##### GIVEN INFORMATION
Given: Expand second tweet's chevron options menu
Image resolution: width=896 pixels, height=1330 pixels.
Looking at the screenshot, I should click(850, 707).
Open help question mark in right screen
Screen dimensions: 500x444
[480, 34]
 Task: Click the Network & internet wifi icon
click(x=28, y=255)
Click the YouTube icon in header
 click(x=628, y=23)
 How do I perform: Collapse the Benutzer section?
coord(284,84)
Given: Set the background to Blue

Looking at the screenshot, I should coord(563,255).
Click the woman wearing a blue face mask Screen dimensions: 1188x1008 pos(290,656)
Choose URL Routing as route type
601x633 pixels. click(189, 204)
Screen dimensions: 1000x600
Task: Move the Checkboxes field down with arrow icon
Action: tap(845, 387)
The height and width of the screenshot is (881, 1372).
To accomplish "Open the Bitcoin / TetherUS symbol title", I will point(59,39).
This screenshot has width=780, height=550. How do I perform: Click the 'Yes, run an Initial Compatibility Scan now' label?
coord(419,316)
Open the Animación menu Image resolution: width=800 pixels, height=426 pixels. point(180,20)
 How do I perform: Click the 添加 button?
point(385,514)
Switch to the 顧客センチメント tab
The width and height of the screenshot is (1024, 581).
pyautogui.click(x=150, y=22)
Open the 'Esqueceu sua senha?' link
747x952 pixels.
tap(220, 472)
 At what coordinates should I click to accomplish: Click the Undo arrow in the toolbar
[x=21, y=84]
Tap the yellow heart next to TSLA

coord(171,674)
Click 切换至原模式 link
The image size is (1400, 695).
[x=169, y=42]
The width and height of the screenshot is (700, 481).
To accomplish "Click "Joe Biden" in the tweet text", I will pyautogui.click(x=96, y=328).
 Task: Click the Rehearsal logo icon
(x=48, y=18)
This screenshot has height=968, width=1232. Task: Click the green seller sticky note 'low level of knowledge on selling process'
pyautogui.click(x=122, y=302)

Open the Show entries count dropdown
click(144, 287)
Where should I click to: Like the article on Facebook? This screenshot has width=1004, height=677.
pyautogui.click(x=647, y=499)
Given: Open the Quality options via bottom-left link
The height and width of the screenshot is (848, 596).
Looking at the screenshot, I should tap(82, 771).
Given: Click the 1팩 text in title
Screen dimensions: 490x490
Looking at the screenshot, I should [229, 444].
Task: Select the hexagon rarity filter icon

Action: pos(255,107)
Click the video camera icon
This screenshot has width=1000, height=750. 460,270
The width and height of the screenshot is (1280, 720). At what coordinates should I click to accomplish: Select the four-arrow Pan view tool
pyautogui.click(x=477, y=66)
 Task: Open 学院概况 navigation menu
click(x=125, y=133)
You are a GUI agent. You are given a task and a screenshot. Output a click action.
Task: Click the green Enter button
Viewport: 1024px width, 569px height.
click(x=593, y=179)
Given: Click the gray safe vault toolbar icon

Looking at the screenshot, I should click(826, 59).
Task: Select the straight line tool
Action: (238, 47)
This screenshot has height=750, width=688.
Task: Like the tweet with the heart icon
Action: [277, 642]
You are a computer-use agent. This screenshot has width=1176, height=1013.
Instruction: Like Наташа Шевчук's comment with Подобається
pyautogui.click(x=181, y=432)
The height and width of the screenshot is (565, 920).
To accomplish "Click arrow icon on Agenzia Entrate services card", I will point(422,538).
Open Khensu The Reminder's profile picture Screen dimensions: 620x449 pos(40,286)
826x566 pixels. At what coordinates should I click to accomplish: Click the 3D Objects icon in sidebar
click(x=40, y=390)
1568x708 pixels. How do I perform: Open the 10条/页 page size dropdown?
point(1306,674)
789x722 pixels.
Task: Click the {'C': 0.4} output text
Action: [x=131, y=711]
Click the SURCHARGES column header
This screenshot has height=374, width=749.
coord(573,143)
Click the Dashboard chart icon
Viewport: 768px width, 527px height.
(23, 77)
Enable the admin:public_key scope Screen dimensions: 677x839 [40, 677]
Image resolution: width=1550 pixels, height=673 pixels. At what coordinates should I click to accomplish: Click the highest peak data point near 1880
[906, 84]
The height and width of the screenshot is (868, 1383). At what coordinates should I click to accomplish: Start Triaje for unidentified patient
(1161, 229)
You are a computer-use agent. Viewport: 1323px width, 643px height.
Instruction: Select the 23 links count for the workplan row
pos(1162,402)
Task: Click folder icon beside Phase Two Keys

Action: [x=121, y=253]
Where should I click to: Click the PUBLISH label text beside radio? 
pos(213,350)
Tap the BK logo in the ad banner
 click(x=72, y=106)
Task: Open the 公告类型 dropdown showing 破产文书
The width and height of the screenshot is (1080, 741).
##########
Without omitting anything, set down all the entries above again.

Given: Expand second tweet's chevron options menu
Image resolution: width=896 pixels, height=1330 pixels.
Looking at the screenshot, I should click(850, 707).
Open help question mark in right screen
Screen dimensions: 500x444
[480, 34]
 Task: Click the Network & internet wifi icon
click(x=28, y=255)
Click the YouTube icon in header
 click(x=628, y=23)
 How do I perform: Collapse the Benutzer section?
coord(284,84)
Given: Set the background to Blue

Looking at the screenshot, I should coord(563,255).
Click the woman wearing a blue face mask Screen dimensions: 1188x1008 pos(290,656)
Choose URL Routing as route type
601x633 pixels. click(189, 204)
Screen dimensions: 1000x600
Task: Move the Checkboxes field down with arrow icon
Action: tap(845, 387)
The height and width of the screenshot is (881, 1372).
To accomplish "Open the Bitcoin / TetherUS symbol title", I will point(59,39).
This screenshot has width=780, height=550. How do I perform: Click the 'Yes, run an Initial Compatibility Scan now' label?
coord(419,316)
Open the Animación menu Image resolution: width=800 pixels, height=426 pixels. point(180,20)
 How do I perform: Click the 添加 button?
point(385,514)
Switch to the 顧客センチメント tab
The width and height of the screenshot is (1024, 581).
pyautogui.click(x=150, y=22)
Open the 'Esqueceu sua senha?' link
747x952 pixels.
tap(220, 472)
 At what coordinates should I click to accomplish: Click the Undo arrow in the toolbar
[x=21, y=84]
Tap the yellow heart next to TSLA

coord(171,674)
Click 切换至原模式 link
The image size is (1400, 695).
[x=169, y=42]
The width and height of the screenshot is (700, 481).
To accomplish "Click "Joe Biden" in the tweet text", I will pyautogui.click(x=96, y=328).
 Task: Click the Rehearsal logo icon
(x=48, y=18)
This screenshot has height=968, width=1232. Task: Click the green seller sticky note 'low level of knowledge on selling process'
pyautogui.click(x=122, y=302)

Open the Show entries count dropdown
click(144, 287)
Where should I click to: Like the article on Facebook? This screenshot has width=1004, height=677.
pyautogui.click(x=647, y=499)
Given: Open the Quality options via bottom-left link
The height and width of the screenshot is (848, 596).
Looking at the screenshot, I should tap(82, 771).
Given: Click the 1팩 text in title
Screen dimensions: 490x490
Looking at the screenshot, I should [229, 444].
Task: Select the hexagon rarity filter icon

Action: pos(255,107)
Click the video camera icon
This screenshot has width=1000, height=750. 460,270
The width and height of the screenshot is (1280, 720). At what coordinates should I click to accomplish: Select the four-arrow Pan view tool
pyautogui.click(x=477, y=66)
 Task: Open 学院概况 navigation menu
click(x=125, y=133)
You are a GUI agent. You are given a task and a screenshot. Output a click action.
Task: Click the green Enter button
Viewport: 1024px width, 569px height.
click(x=593, y=179)
Given: Click the gray safe vault toolbar icon

Looking at the screenshot, I should click(826, 59).
Task: Select the straight line tool
Action: (238, 47)
This screenshot has height=750, width=688.
Task: Like the tweet with the heart icon
Action: [277, 642]
You are a computer-use agent. This screenshot has width=1176, height=1013.
Instruction: Like Наташа Шевчук's comment with Подобається
pyautogui.click(x=181, y=432)
The height and width of the screenshot is (565, 920).
To accomplish "Click arrow icon on Agenzia Entrate services card", I will point(422,538).
Open Khensu The Reminder's profile picture Screen dimensions: 620x449 pos(40,286)
826x566 pixels. At what coordinates should I click to accomplish: Click the 3D Objects icon in sidebar
click(x=40, y=390)
1568x708 pixels. How do I perform: Open the 10条/页 page size dropdown?
point(1306,674)
789x722 pixels.
Task: Click the {'C': 0.4} output text
Action: [x=131, y=711]
Click the SURCHARGES column header
This screenshot has height=374, width=749.
coord(573,143)
Click the Dashboard chart icon
Viewport: 768px width, 527px height.
(23, 77)
Enable the admin:public_key scope Screen dimensions: 677x839 [40, 677]
Image resolution: width=1550 pixels, height=673 pixels. At what coordinates should I click to accomplish: Click the highest peak data point near 1880
[906, 84]
The height and width of the screenshot is (868, 1383). At what coordinates should I click to accomplish: Start Triaje for unidentified patient
(1161, 229)
You are a computer-use agent. Viewport: 1323px width, 643px height.
Instruction: Select the 23 links count for the workplan row
pos(1162,402)
Task: Click folder icon beside Phase Two Keys

Action: [x=121, y=253]
Where should I click to: Click the PUBLISH label text beside radio? 
pos(213,350)
Tap the BK logo in the ad banner
 click(x=72, y=106)
Task: Open the 公告类型 dropdown showing 破产文书
The width and height of the screenshot is (1080, 741).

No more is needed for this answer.